■ Actividades:
1. En el texto sobre el campo y la despoblación, ¿a qué fenómeno se llama aliado indiscutible de la despoblación?
2. Prosigue el texto sobre el campo y la despoblación a partir de su última oración.

■ Texto de lectura:

▽

Los nuevos románticos

    UNO de los asuntos que surgieron con fuerza durante el confinamiento fue el de la nueva importancia que había cobrado el campo, o eso dijeron. Me alegré, en principio, no sólo porque uno haya nacido en el campo, y a mucha honra, sino porque pensé que al fin se haría caso a un sector incontestable que nos da de comer. También me alegré porque pensé que al fin se tomarían en serio la gravísima despoblación que sufre toda España, desde luego Galicia, y, sobre todo, los territorios llamados interiores (otros los llaman profundos). Por un instante, influido por algún programa de televisión o por algún artículo, fabulé con la posibilidad de que la maldita pandemia pudiera traer algún beneficio, siquiera uno, por improbable que pareciera.

    Hoy ya vuelvo a ser un escéptico total al respecto. Lo cierto es que el campo no mejora, salvo alguna cosa, y la despoblación (con su aliado indiscutible, el envejecimiento) galopa a sus anchas, desnudando pueblos aquí y allá, creando enclaves fantasmagóricos, sobre los que trepa la hiedra. A veces un inglés llega con sus proyectos de agricultura personal, o con un proyecto artístico, o porque dice que quiere ser pastor. He visto reportajes de casi todas estas posibilidades de oficios que, al menos algunos de ellos, parecen de otro tiempo, y, sin embargo, son radicalmente modernos. En los medios, estos tipos que reconquistan y repueblan lo rural son tratados como neorrománticos apasionados.

△

■ Listado proporcionado:
▽

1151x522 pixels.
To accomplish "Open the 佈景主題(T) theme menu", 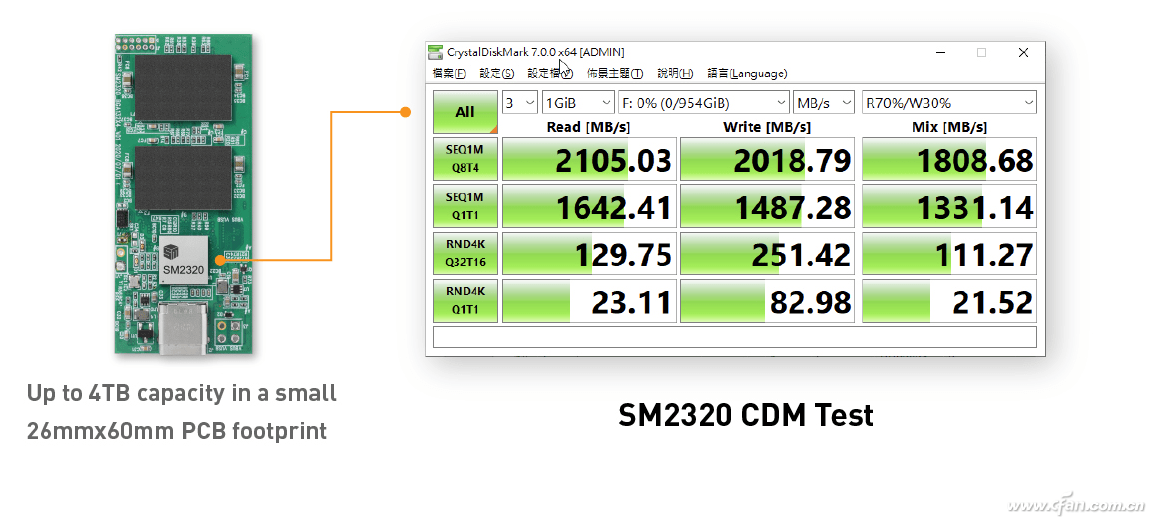I will (614, 74).
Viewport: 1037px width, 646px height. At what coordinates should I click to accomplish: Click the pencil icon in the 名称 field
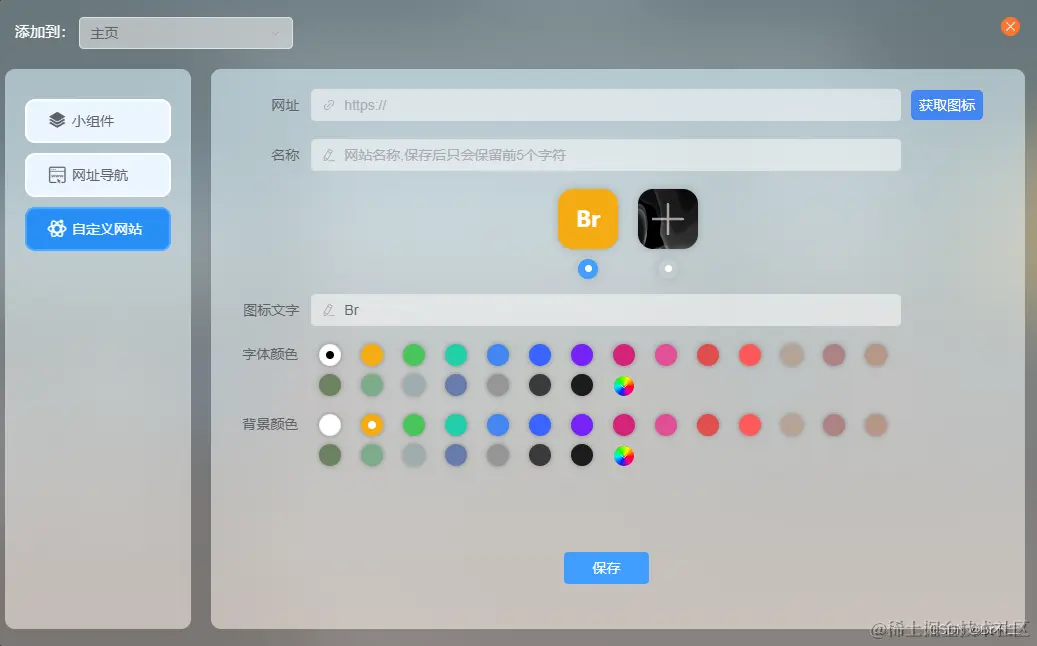[328, 154]
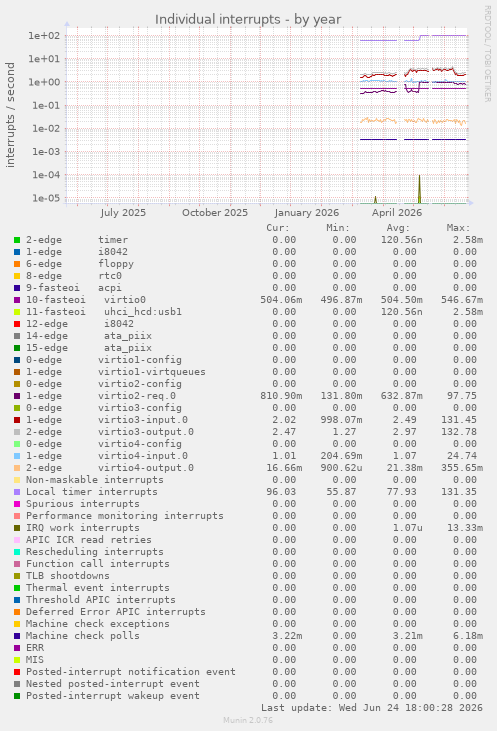The image size is (497, 731).
Task: Click the Munin 2.0.76 footer text
Action: click(248, 720)
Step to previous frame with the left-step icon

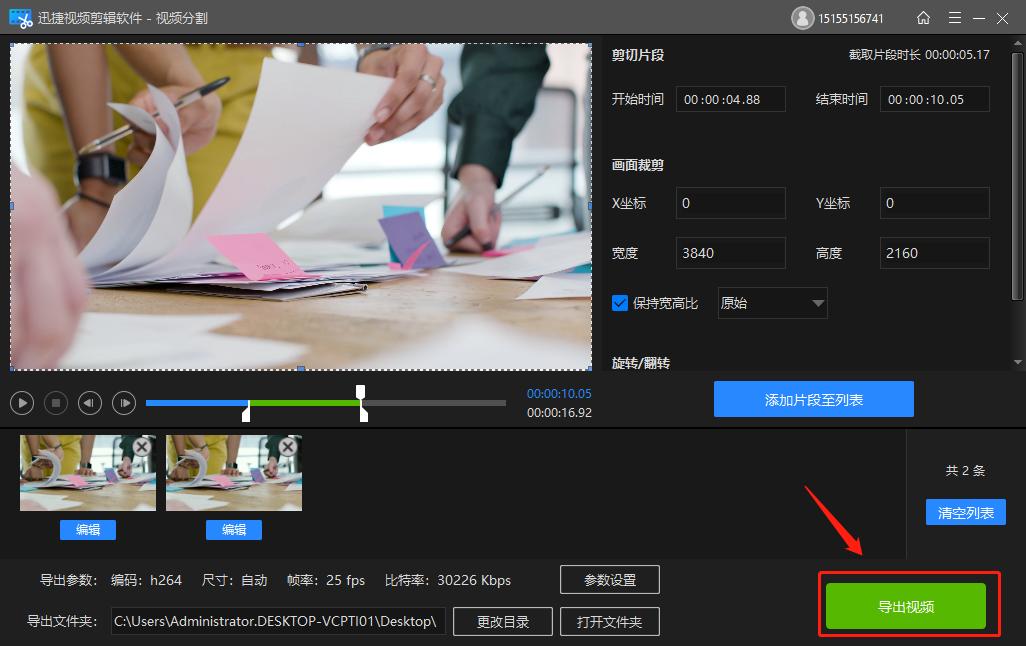pos(90,402)
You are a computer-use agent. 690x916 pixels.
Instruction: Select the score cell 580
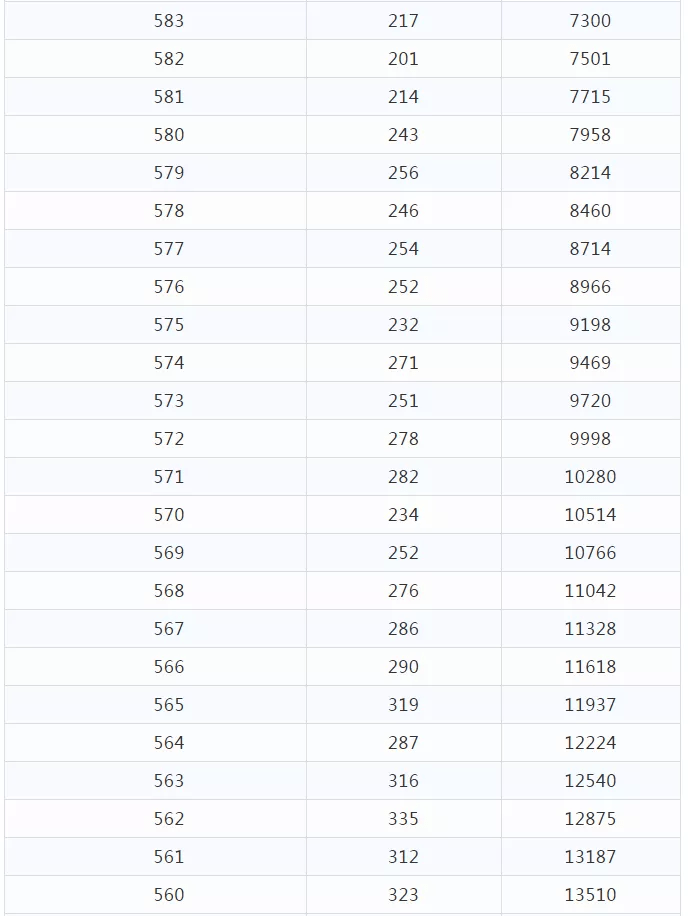tap(169, 135)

△

■ Respuestas escritas:
1. Al envejecimiento.

2.
    Mal asunto si el campo empieza a ser el territorio pintoresco al que huir. Tendría que ser el territorio de la normalidad, pero comprendo que es difícil que la gente se aventure a vivir en sitios donde han desaparecido servicios (porque desaparece la gente), donde casi nadie encuentra trabajo, donde no hay manera de conectarse como Dios manda a internet (y esto es cosa muy principal). No es lo único que hay que mejorar, pero eso es imprescindible.

    Con el confinamiento, sin embargo, parece que se levantó una especie de movimiento en defensa de la vida rural. Tuve esperanzas. Me encantan las ciudades, pero el virus nos ha enseñado que es mejor no vivir hacinados, que un poco de jardín o de huerto nunca viene mal. Sobre el papel, magnífico. Imaginé esa repoblación, con tino, con cuidado. Imaginé que lentamente tomábamos posesión de todo aquello que habíamos rechazado con vehemencia en aras, decíamos ufanos, de la modernidad y el progreso que proporcionaban los enclaves urbanos. ¿Hay tiempo para cambiar? Parece difícil.

    Anoche, viendo en ‘La Sexta columna’ un especial magníficamente titulado ‘La ola de la verdad’ (sobre la ola del coronavirus), escuché cómo algunos especialistas atribuían a nuestra forma de vida en las ciudades (y particularmente en Madrid) el aumento imparable de los contagios. Barrios hacinados (siempre los más pobres, claro), transportes también hacinados, ausencia total de ese otro modo de vida que construye en horizontal, no en vertical. Ya saben las razones. Y no sucede lo mismo en toda Europa, pueden comprobarlo. Nuestros sistemas urbanísticos no pueden funcionar así. La pandemia tendría que convencernos de una vez. No se puede aceptar una existencia basada enteramente en el trabajo, que no proporciona al ciudadano un poco de alegría de vivir. Ah: y algunos metros más.